* Dollar posts biggest one-day gain in over a month vs yen

* Aussie dollar drops more than one U.S. cent

* U.S. data mixed, consumer spending disappoints

By Ian Chua

SYDNEY, March 31 (Reuters) – The dollar was firmer against most of its peers early on Tuesday, having posted its biggest one-day rally in over a month against the yen and notching up solid gains on its Australian counterpart.

Traders pointed to a variety of reasons including month-end and quarter-end flows that helped underpin the greenback.

The dollar fetched 120.15 yen, well off Monday’s trough of 119.105. The bounce offered hope that its recent slide from a near eight-year peak of 122.04 to 118.33 might have run its course for now.

“The rally looks impressive, and given the general USD bid tone that has re-emerged it would be tempting to think that the only way is up now for USDJPY,” CitiFX analysts wrote in a note to clients.

“However, turnover was unimpressive and USDJPY is hovering right around the 50 percent retracement level of the recent fall. Given the way it has frequently disappointed recently, it may have done enough for now.”

The greenback firmed only modestly against the euro, which last stood at $ 1.0823, down from Monday’s high of $ 1.0900. Recent failed attempts to break above $ 1.1000 have frustrated those trying to push up the euro.

As a result, the dollar index climbed to 98.070, pulling further away from a low of 96.170 set last week after a dovish steer from the Federal Reserve unsettled dollar bulls.

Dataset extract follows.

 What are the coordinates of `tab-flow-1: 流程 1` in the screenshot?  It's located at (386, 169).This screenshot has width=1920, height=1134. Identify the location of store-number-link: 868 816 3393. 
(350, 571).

Among the worst performing major currencies overnight was the Australian dollar, which skidded more than one U.S. cent to as low as $ 0.7633. It last stood at $ 0.7650, back near a six-year trough of $ 0.7561 set earlier in the month.

Persistent weakness in commodity prices, worries about slower Chinese growth and expectations of interest rate cuts at home have conspired to knock the Aussie lower.

In contrast, U.S. data on Monday provided a more benign backdrop for the greenback. An industry report showed a pick up in home sales, while a measure of core inflation quickened to 1.4 percent, from 1.3 percent, in the 12 months through February.

“This should reassure the Fed that recent low headline inflation readings are the result of transitory energy price declines and that inflation is likely to rise toward the Fed’s target over time,” said John Ryding, chief economist at RDQ Economics in New York.

Disappointingly, U.S. consumer spending barely rose in February, the latest sign that a harsh winter had slowed the economy in the first quarter. Still, many investors are betting the economy would bounce back smartly.